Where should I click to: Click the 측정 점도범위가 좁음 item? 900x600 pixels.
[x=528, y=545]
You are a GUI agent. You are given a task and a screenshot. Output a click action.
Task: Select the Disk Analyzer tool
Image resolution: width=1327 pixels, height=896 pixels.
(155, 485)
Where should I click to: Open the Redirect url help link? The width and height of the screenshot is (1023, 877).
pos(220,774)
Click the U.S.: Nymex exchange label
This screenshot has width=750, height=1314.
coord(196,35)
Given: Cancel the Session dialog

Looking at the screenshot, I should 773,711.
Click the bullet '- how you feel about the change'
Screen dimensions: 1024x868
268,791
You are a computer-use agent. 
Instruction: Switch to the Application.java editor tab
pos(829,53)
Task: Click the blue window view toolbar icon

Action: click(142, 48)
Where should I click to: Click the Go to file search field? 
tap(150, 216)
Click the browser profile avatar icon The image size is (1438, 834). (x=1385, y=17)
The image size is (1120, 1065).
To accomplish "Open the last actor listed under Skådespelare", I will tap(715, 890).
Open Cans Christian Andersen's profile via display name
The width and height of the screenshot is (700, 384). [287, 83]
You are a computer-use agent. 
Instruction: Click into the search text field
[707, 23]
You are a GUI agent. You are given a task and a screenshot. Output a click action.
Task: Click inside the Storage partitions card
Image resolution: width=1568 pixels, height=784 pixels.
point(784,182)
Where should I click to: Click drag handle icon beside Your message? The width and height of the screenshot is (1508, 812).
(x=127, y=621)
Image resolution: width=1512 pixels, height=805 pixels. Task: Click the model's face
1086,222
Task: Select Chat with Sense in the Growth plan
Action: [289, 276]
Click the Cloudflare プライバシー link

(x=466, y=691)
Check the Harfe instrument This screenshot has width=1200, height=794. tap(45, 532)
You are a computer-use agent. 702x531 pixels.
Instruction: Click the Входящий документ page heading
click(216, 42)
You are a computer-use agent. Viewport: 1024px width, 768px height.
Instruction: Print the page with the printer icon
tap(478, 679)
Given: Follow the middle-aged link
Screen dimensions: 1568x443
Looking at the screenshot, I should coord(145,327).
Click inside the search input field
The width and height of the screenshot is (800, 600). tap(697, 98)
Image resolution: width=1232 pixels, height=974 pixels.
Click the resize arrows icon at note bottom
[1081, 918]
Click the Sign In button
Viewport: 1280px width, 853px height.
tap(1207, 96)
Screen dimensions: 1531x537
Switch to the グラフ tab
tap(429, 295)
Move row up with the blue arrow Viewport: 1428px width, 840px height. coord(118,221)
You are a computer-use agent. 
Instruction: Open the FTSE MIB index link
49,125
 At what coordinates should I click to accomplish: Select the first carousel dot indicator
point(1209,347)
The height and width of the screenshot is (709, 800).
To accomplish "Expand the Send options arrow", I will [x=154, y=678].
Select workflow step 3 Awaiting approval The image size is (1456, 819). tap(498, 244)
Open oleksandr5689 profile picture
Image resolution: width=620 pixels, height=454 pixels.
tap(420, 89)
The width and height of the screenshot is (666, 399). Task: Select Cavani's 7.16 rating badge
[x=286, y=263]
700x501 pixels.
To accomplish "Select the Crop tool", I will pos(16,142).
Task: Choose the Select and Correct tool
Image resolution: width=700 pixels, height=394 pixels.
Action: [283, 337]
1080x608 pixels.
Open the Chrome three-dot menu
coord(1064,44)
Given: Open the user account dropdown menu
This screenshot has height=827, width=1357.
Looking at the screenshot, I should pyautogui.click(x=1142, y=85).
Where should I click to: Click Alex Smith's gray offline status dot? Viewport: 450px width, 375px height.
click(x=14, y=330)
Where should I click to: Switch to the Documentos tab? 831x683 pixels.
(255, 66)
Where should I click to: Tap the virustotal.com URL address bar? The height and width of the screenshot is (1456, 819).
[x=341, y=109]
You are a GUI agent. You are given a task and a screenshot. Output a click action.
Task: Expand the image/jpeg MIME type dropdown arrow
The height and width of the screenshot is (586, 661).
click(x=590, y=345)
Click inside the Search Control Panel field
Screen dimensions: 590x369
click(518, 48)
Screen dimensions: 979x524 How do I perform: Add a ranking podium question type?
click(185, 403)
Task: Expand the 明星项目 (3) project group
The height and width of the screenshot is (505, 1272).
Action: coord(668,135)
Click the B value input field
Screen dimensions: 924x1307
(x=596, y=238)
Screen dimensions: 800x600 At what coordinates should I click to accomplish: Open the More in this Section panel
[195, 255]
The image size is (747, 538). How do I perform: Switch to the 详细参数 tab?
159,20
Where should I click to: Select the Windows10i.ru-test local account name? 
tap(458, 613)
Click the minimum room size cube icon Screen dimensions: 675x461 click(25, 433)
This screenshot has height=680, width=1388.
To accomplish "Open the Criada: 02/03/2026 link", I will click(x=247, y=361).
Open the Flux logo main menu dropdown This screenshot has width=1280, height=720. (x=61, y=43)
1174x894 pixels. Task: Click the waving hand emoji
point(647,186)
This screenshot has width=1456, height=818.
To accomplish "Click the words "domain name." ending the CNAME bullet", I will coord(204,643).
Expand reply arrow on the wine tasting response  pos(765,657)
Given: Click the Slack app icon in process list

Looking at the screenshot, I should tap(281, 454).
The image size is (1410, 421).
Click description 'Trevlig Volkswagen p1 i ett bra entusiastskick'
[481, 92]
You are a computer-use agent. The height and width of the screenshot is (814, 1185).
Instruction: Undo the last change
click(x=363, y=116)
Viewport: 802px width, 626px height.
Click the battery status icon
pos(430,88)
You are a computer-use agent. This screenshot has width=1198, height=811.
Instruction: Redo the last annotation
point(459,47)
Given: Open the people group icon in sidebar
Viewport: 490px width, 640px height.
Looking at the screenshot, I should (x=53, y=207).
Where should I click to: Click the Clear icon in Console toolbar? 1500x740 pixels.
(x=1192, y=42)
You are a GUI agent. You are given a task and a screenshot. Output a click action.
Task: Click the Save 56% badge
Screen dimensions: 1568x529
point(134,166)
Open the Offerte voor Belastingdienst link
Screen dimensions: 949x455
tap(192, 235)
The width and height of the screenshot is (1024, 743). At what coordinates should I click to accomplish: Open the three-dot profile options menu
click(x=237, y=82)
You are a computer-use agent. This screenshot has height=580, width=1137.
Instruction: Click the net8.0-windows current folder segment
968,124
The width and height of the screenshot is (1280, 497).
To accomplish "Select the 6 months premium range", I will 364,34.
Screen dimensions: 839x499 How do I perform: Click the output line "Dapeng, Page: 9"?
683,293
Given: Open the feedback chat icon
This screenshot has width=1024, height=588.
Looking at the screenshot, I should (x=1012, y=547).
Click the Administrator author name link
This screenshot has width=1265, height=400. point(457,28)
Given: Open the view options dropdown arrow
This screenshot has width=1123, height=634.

---------------

● Aim of the exercise
From the entries, report each line that includes the word "group".

● Finished exercise
Task: Expand the 明星项目 (3) project group
Given: Open the people group icon in sidebar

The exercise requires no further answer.